For instance, in Malaysia, where half of primary health care services are being provided in the private health sector, the government decided to draw on global tools and best practices to begin initial communications with the private sector. Then, it conducted rapid analyses to identify private providers, understand their capacity, and determine how to better integrate them in government-stewarded PHC delivery.

These are just a few lessons from some of the countries we have worked with that have asked for support in engaging with the private health sector. We have found that there is no single answer but rather principles that can help countries navigate this complex environment.
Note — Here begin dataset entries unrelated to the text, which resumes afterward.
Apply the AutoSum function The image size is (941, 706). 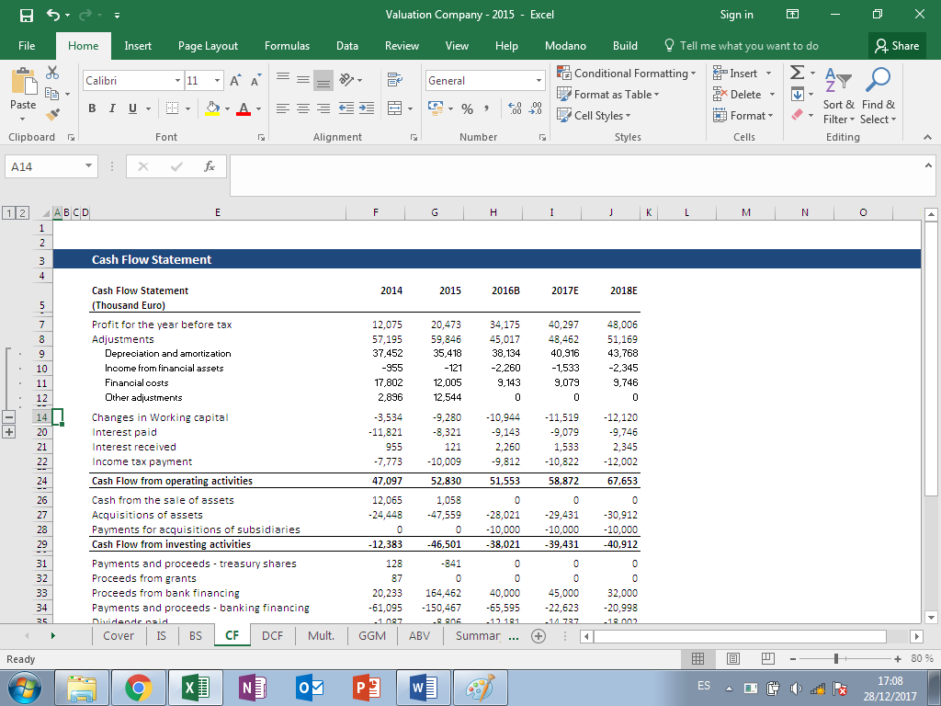tap(796, 73)

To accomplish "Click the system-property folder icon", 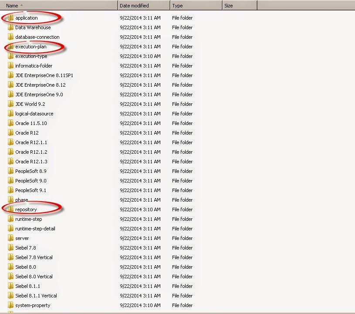I will click(10, 305).
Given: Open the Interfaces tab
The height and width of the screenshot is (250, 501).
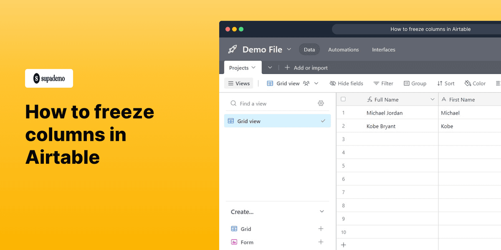Looking at the screenshot, I should pos(383,50).
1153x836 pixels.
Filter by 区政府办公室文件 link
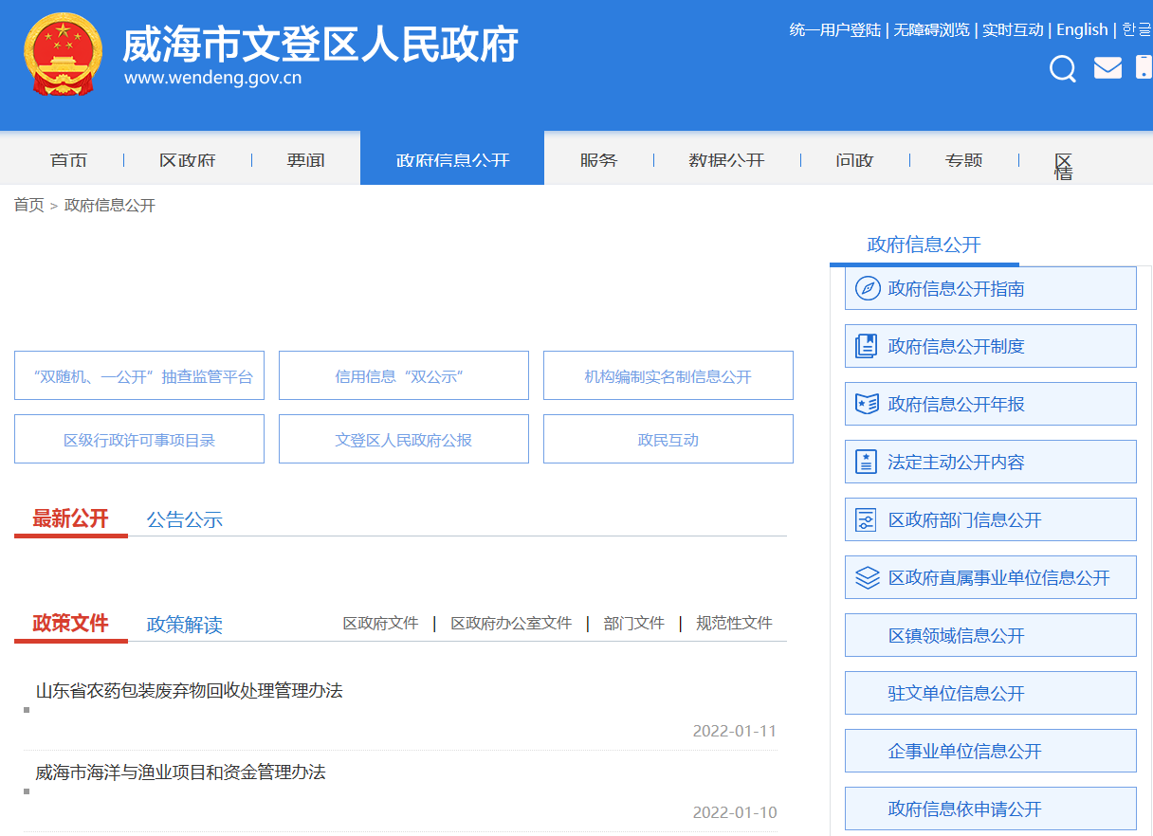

Are there principles or approaches that you have used and found valuable? We’re interested in hearing from you in the comments below.

Photo © Allan Gichigi 

Comments 2 Responses

  1. Eric Sarriot October 25, 2019 @ 10:19 am

    So, it’s context, context, and responsiveness / addressing needs (not dogma). Well said.
    Our own review of the lit concluded, “Engaging the private sector appears as a necessity for most countries to achieve UHC goals. Effective governance and harnessing of the capacity of the private sector will require adapting and regulating complex incentive systems, differentiating between non-profit and for-profit private sector, and building pathways to guarantee that clients receive standard essential services in private structures at least on integrated, standardized, essential PHC services. The private sector does not offer any shortcut to quality of services, but it is large and ‘here to stay.’ Harnessing its capacity puts important demands on the stewardship functions of the government, and its ability to engage stakeholders in a sector-wide overarching strategy for UHC.” https://resourcecentre.savethechildren.net/library/recent-lessons-literature-advancing-universal-health-coverage-uhc-through-health-systems
    Cheers.

    Reply
    1. Cicely Thomas December 10, 2019 @ 1:42 pm

      Thanks for this great comment Eric! We couldn’t agree more with what your paper turned up. We’ll also be curious to hear what you’ve learned about differentiating between the non-profit and for-profit private sector. This is an interesting area – are governments more comfortable engaging with the non-profit sector over for-profit? Are there different governance and engagement structures that must be in place to facilitate this? We’ve found so and are curious to hear others’ experience.